Task item
Your task is to repeat each record verbatim, exactly as it was written.

[Stored dataset items]
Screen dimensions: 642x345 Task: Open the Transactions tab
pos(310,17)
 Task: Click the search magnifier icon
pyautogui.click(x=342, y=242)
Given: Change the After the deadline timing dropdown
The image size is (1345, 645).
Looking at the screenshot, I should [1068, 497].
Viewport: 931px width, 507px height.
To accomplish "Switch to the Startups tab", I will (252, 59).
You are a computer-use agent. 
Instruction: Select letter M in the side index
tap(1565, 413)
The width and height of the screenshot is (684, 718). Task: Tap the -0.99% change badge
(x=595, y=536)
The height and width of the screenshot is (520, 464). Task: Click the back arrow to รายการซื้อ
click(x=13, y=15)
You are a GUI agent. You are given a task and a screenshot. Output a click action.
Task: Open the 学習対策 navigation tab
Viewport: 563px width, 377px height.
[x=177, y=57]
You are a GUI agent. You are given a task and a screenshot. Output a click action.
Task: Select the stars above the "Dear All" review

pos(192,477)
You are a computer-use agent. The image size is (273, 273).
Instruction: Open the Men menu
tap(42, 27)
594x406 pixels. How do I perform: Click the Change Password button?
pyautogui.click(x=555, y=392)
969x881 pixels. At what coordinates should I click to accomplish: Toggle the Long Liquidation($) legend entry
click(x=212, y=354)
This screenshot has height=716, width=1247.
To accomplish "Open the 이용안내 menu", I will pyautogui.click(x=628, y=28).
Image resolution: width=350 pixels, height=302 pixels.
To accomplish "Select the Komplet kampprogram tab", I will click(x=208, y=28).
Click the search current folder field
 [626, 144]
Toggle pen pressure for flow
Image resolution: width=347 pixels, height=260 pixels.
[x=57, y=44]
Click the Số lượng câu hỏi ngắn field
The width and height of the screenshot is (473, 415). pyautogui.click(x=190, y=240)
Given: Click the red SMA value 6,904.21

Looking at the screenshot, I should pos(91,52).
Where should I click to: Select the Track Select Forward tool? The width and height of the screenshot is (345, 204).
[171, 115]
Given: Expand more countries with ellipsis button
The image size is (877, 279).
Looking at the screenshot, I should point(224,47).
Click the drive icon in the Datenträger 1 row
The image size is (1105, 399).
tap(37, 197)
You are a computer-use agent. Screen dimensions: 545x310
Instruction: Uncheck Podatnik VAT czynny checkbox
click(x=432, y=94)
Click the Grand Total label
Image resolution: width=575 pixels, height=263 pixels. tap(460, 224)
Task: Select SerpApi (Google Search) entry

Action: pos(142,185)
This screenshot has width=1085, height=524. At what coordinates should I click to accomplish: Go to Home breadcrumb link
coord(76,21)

Result for this task
Screen dimensions: 642x345 Task: Open the Transactions tab
pos(310,17)
 Task: Click the search magnifier icon
pyautogui.click(x=342, y=242)
Given: Change the After the deadline timing dropdown
The image size is (1345, 645).
Looking at the screenshot, I should [1068, 497].
Viewport: 931px width, 507px height.
To accomplish "Switch to the Startups tab", I will (252, 59).
You are a computer-use agent. 
Instruction: Select letter M in the side index
tap(1565, 413)
The width and height of the screenshot is (684, 718). Task: Tap the -0.99% change badge
(x=595, y=536)
The height and width of the screenshot is (520, 464). Task: Click the back arrow to รายการซื้อ
click(x=13, y=15)
You are a GUI agent. You are given a task and a screenshot. Output a click action.
Task: Open the 学習対策 navigation tab
Viewport: 563px width, 377px height.
[x=177, y=57]
You are a GUI agent. You are given a task and a screenshot. Output a click action.
Task: Select the stars above the "Dear All" review

pos(192,477)
You are a computer-use agent. The image size is (273, 273).
Instruction: Open the Men menu
tap(42, 27)
594x406 pixels. How do I perform: Click the Change Password button?
pyautogui.click(x=555, y=392)
969x881 pixels. At what coordinates should I click to accomplish: Toggle the Long Liquidation($) legend entry
click(x=212, y=354)
This screenshot has height=716, width=1247.
To accomplish "Open the 이용안내 menu", I will pyautogui.click(x=628, y=28).
Image resolution: width=350 pixels, height=302 pixels.
To accomplish "Select the Komplet kampprogram tab", I will click(x=208, y=28).
Click the search current folder field
 [626, 144]
Toggle pen pressure for flow
Image resolution: width=347 pixels, height=260 pixels.
[x=57, y=44]
Click the Số lượng câu hỏi ngắn field
The width and height of the screenshot is (473, 415). pyautogui.click(x=190, y=240)
Given: Click the red SMA value 6,904.21

Looking at the screenshot, I should pos(91,52).
Where should I click to: Select the Track Select Forward tool? The width and height of the screenshot is (345, 204).
[171, 115]
Given: Expand more countries with ellipsis button
The image size is (877, 279).
Looking at the screenshot, I should point(224,47).
Click the drive icon in the Datenträger 1 row
The image size is (1105, 399).
tap(37, 197)
You are a computer-use agent. Screen dimensions: 545x310
Instruction: Uncheck Podatnik VAT czynny checkbox
click(x=432, y=94)
Click the Grand Total label
Image resolution: width=575 pixels, height=263 pixels. tap(460, 224)
Task: Select SerpApi (Google Search) entry

Action: pos(142,185)
This screenshot has width=1085, height=524. At what coordinates should I click to accomplish: Go to Home breadcrumb link
coord(76,21)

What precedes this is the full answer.